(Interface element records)
— start —
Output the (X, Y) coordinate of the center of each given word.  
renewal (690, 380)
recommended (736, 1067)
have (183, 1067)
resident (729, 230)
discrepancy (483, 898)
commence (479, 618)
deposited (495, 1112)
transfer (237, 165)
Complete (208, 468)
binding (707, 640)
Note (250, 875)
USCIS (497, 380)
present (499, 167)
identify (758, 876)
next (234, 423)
— end —
=== Directive ===
Reproduce every line of the listing above verbatim, with no alterations.

=== Written response ===
Output the (X, Y) coordinate of the center of each given word.  
renewal (690, 380)
recommended (736, 1067)
have (183, 1067)
resident (729, 230)
discrepancy (483, 898)
commence (479, 618)
deposited (495, 1112)
transfer (237, 165)
Complete (208, 468)
binding (707, 640)
Note (250, 875)
USCIS (497, 380)
present (499, 167)
identify (758, 876)
next (234, 423)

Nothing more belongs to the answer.